- [INSTRUCTIONS TO FOLLOW] The answer must consist solely of the lines from the one containing "[Youtube] (808, 2200)" through the last line of the records, set down exactly and without any pictures.

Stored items
***
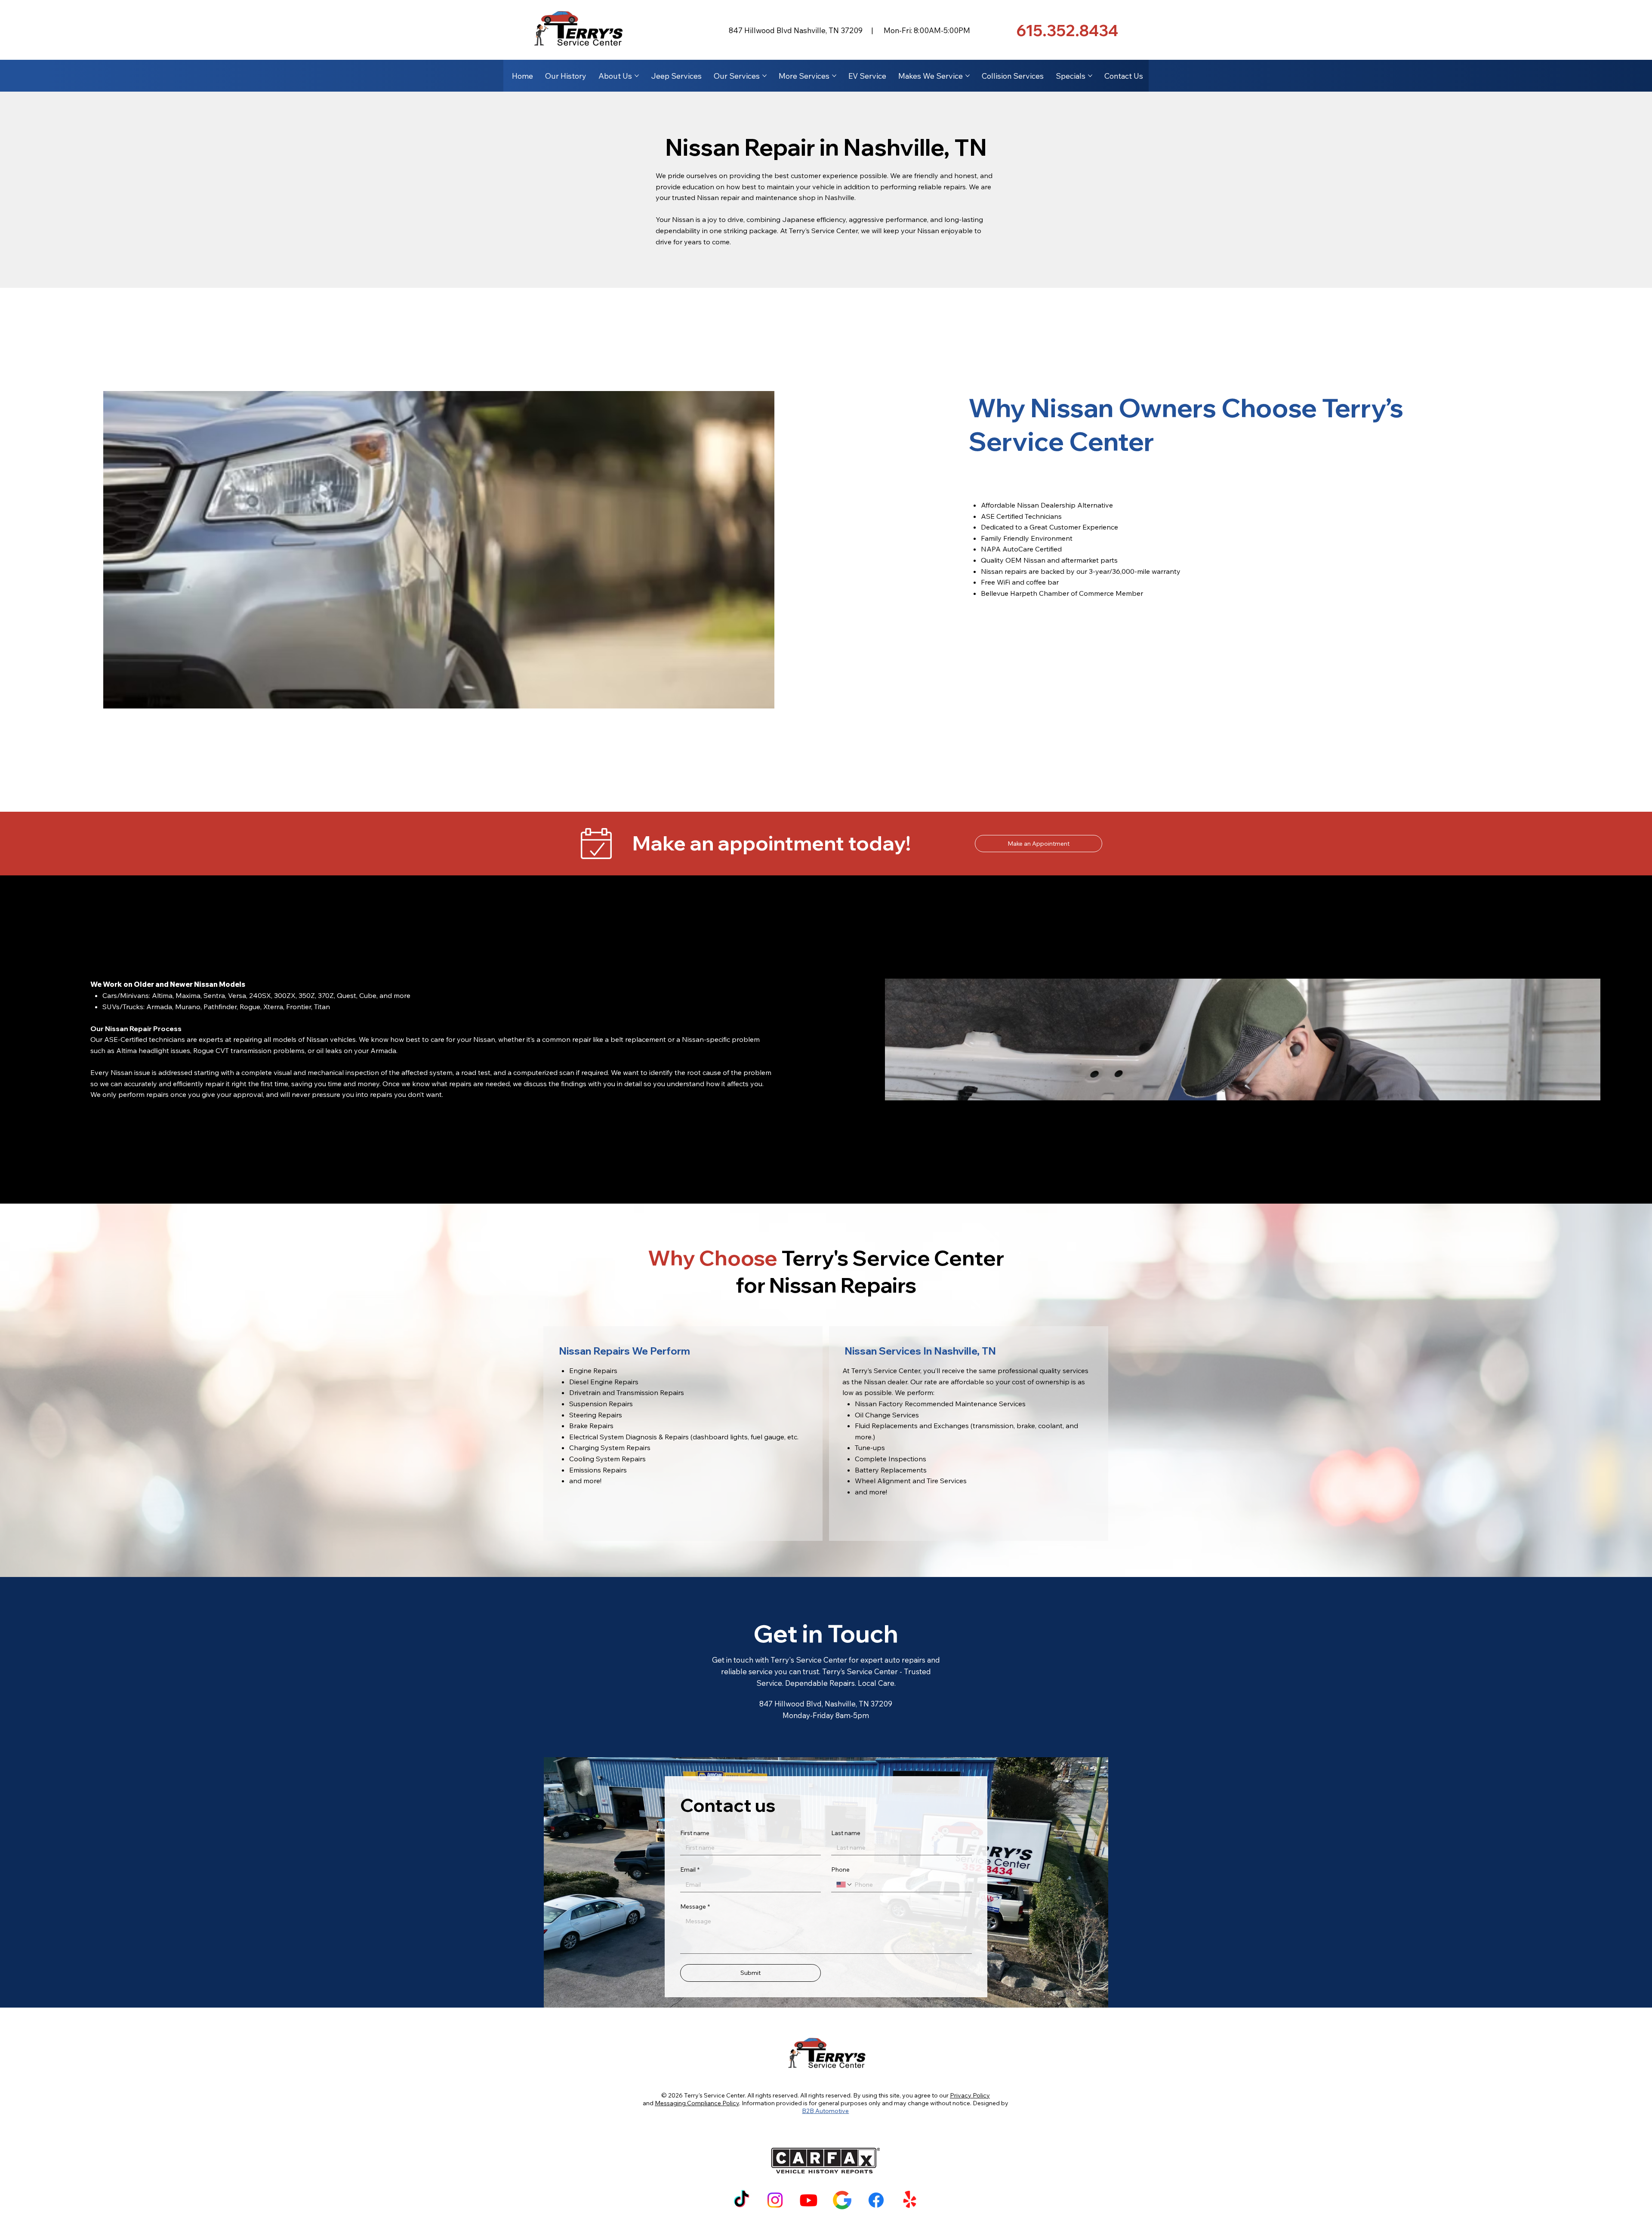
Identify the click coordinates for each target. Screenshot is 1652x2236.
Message (695, 1906)
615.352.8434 (1067, 30)
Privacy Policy (970, 2095)
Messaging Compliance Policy (697, 2103)
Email (690, 1869)
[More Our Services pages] (764, 76)
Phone (840, 1869)
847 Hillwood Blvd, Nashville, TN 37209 (825, 1703)
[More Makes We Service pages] (967, 76)
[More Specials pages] (1090, 76)
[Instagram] (775, 2200)
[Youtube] (808, 2200)
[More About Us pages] (637, 76)
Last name (845, 1833)
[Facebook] (876, 2200)
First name (694, 1833)
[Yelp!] (910, 2200)
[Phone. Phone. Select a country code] (844, 1884)
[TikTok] (741, 2200)
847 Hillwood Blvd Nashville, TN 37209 (796, 30)
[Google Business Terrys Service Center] (842, 2200)
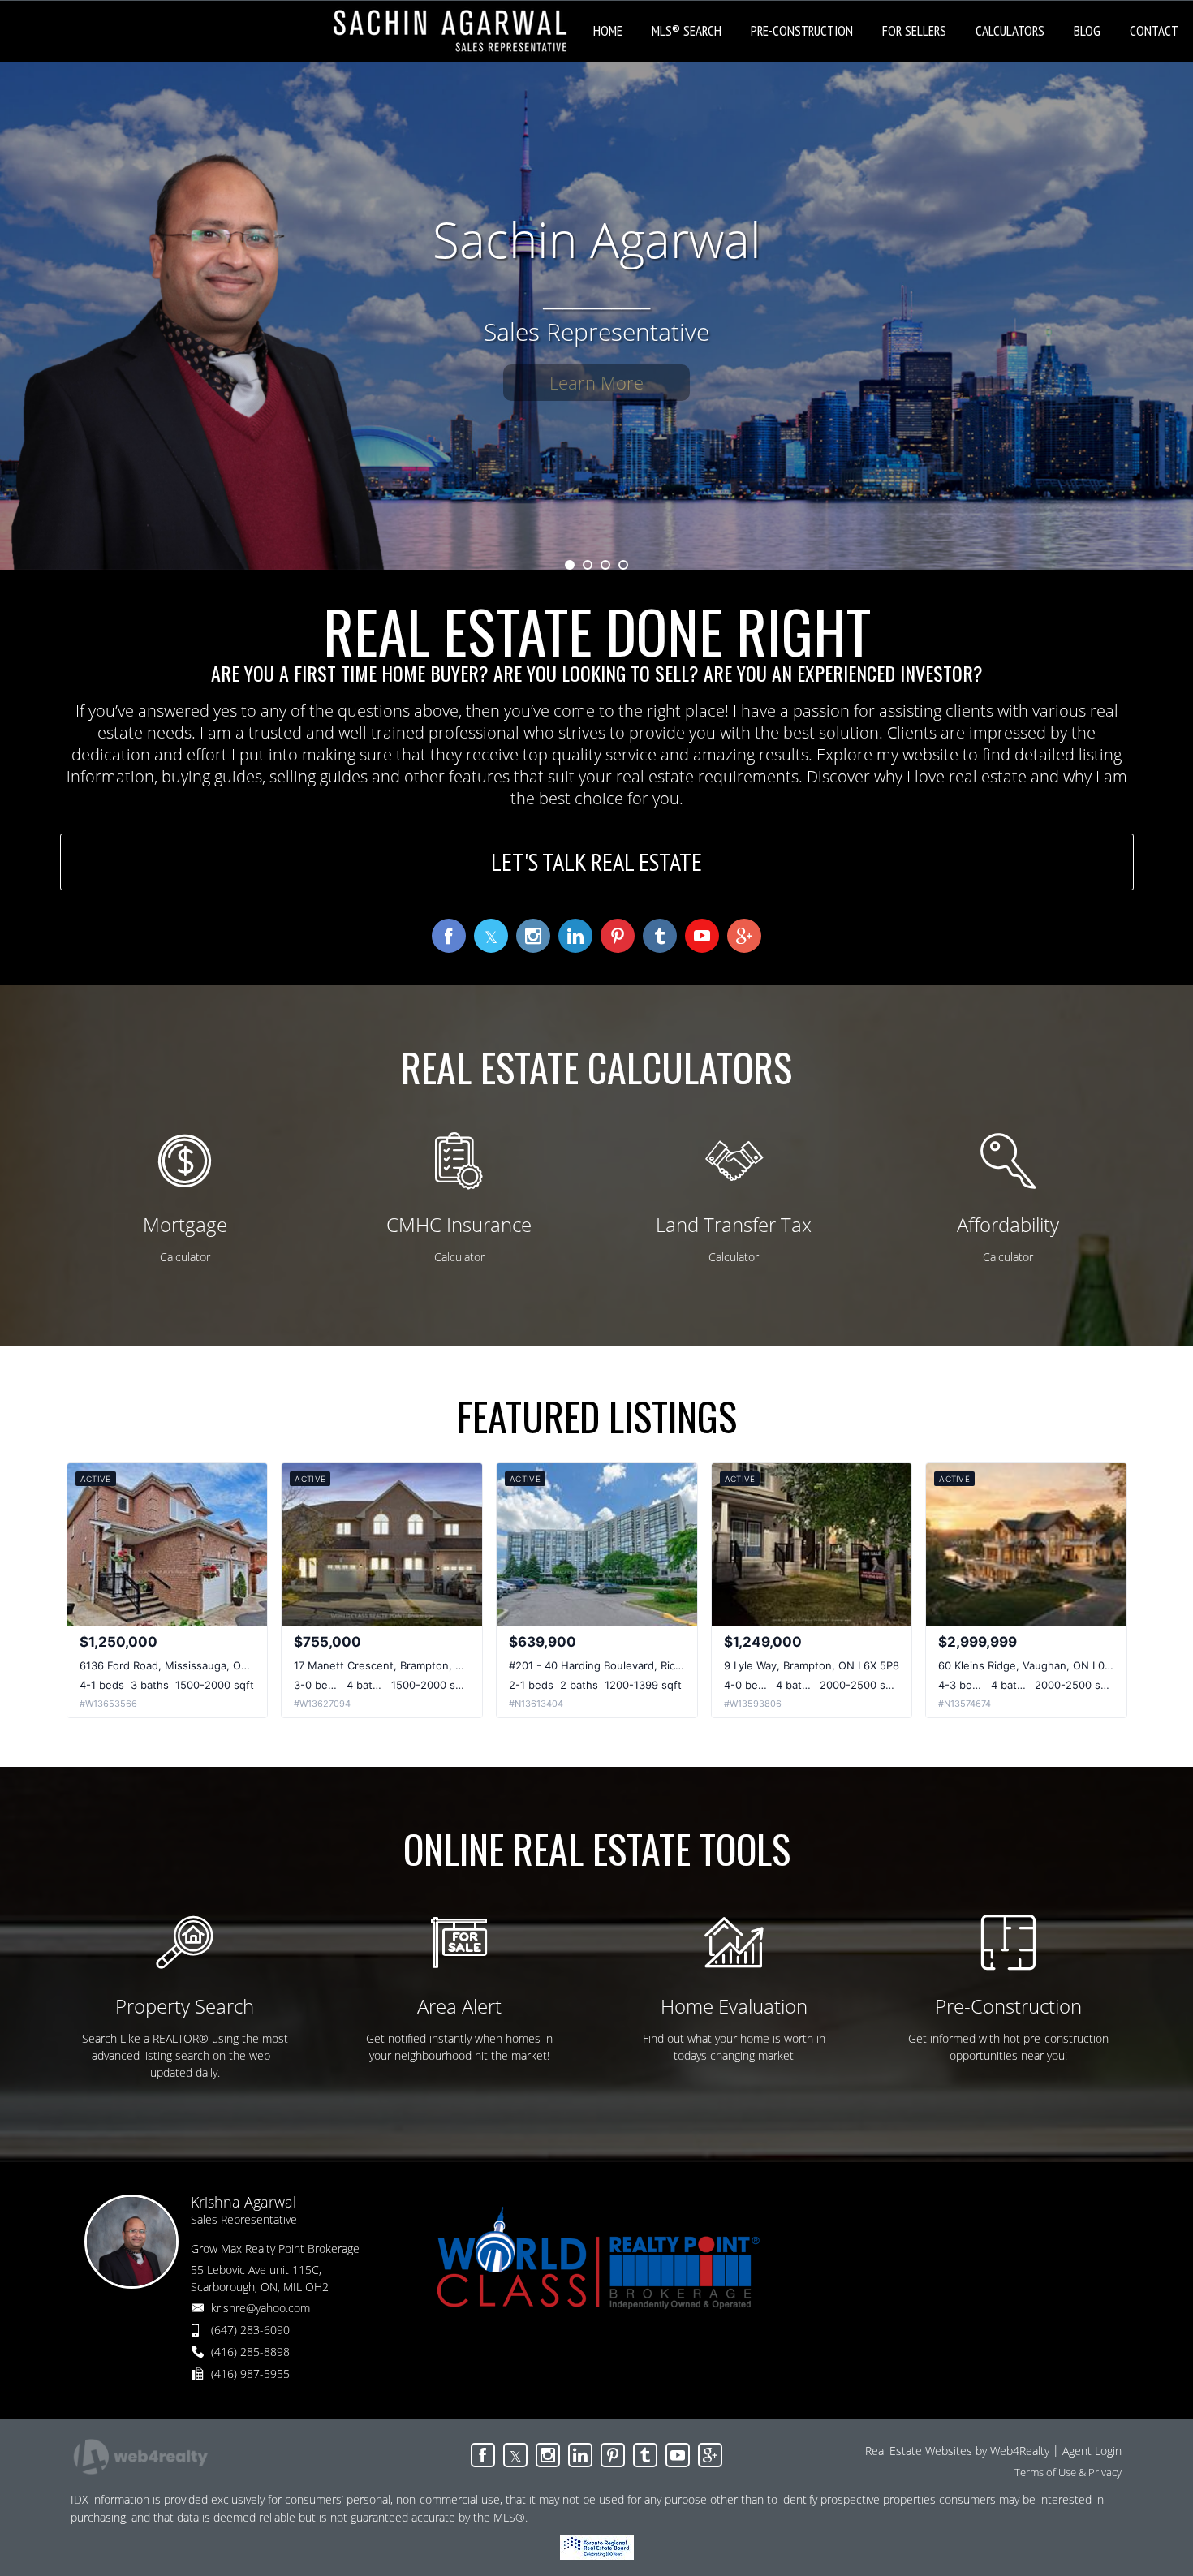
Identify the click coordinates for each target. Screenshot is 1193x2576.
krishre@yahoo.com (260, 2307)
***
- [ANSWER TO THIS EXERCISE]
[Youtube] (808, 2200)
[More About Us pages] (637, 76)
Last name (845, 1833)
[Facebook] (876, 2200)
First name (694, 1833)
[Yelp!] (910, 2200)
[Phone. Phone. Select a country code] (844, 1884)
[TikTok] (741, 2200)
847 Hillwood Blvd Nashville, TN 37209 (796, 30)
[Google Business Terrys Service Center] (842, 2200)
Identify the click coordinates for each target. Screenshot is 1193x2576.
krishre@yahoo.com (260, 2307)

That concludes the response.